TEXTE FOURNI:
● ● ● ● ● ● ●

Sur quels styles, quels tendances les Transmusicales ont misé cette année ?

Les nouvelles tendances pour cette édition ? Si on peut dire  » nouvelles « . heu… j’aime beaucoup les musiques électroniques, le rock, les musiques du monde, le jazz, le hip hop, …
Donc on va retrouver tout ça dans les Trans. Ce qui prime pour moi c’est l’originalité. Quand je découvre un groupe et que j’ai vraiment envie de le programmer c’est parce que je l’aime et qu’ il m’apporte quelque chose que j’ai pas entendu avant.
Voilà c’est ma façon de travailler.

Comment avez-vous réparti ces tendances dans le festival ?

Je pratique la douche écossaise c’est-à-dire que je vais passer un truc plutôt rock et passer à un groupe plutôt acoustique ou électronique.
Ce que j’aime c’est que les gens puissent voyager dans le festival, c’est fait pour ça.
Il n’y a pas vraiment de thématique :
par exemple à la salle de la Cité dans l’après midi il y a un coté un peu plus world, un coté un peu plus soft parce que ça s’y prête bien.
Le samedi évidement c’est le grand rdv aussi pour les gens qui aiment bien danser. Donc c’est purement électro techno house.
Il y a aussi le samedi une scène pratiquement que Hip hop et une autre scène plus rock.

● ● ● ● ● ● ●

Recopiez mot pour mot l'intégralité de l'entretien sur les Transmusicales. Le matériel qui suit provient d'une autre source.

DONNÉES AFFICHÉES:
● ● ● ● ● ● ●

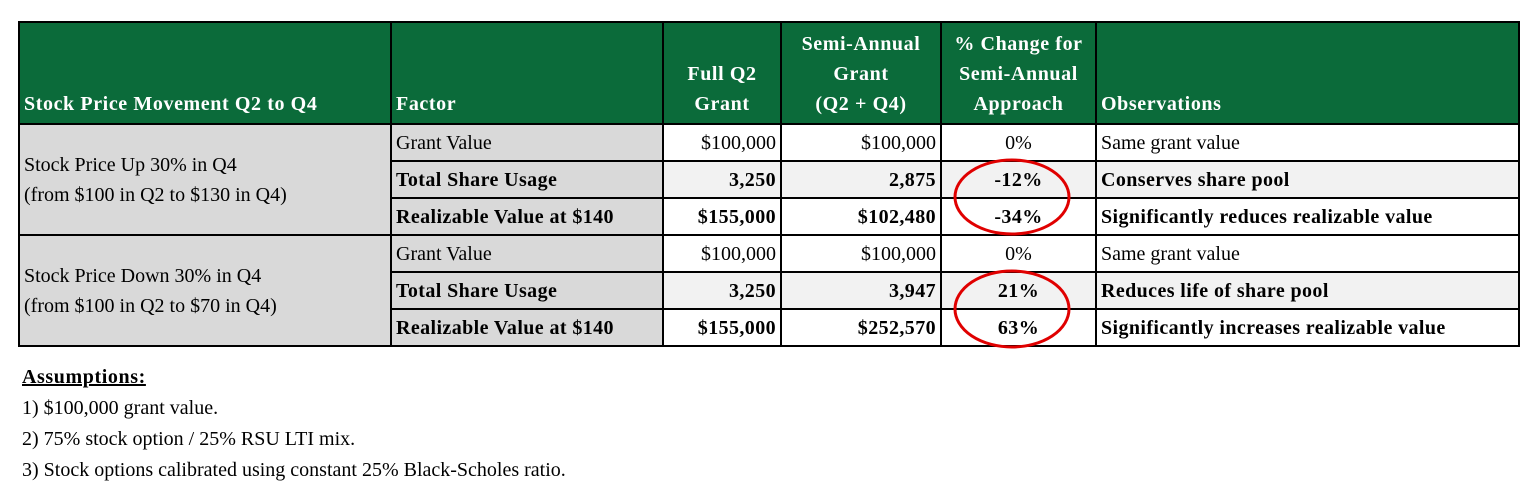  What do you see at coordinates (1308, 73) in the screenshot?
I see `header-observations: Observations` at bounding box center [1308, 73].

● ● ● ● ● ● ●

CORRIGÉ DE L'EXERCICE:
Sur quels styles, quels tendances les Transmusicales ont misé cette année ?

Les nouvelles tendances pour cette édition ? Si on peut dire  » nouvelles « . heu… j’aime beaucoup les musiques électroniques, le rock, les musiques du monde, le jazz, le hip hop, …
Donc on va retrouver tout ça dans les Trans. Ce qui prime pour moi c’est l’originalité. Quand je découvre un groupe et que j’ai vraiment envie de le programmer c’est parce que je l’aime et qu’ il m’apporte quelque chose que j’ai pas entendu avant.
Voilà c’est ma façon de travailler.

Comment avez-vous réparti ces tendances dans le festival ?

Je pratique la douche écossaise c’est-à-dire que je vais passer un truc plutôt rock et passer à un groupe plutôt acoustique ou électronique.
Ce que j’aime c’est que les gens puissent voyager dans le festival, c’est fait pour ça.
Il n’y a pas vraiment de thématique :
par exemple à la salle de la Cité dans l’après midi il y a un coté un peu plus world, un coté un peu plus soft parce que ça s’y prête bien.
Le samedi évidement c’est le grand rdv aussi pour les gens qui aiment bien danser. Donc c’est purement électro techno house.
Il y a aussi le samedi une scène pratiquement que Hip hop et une autre scène plus rock.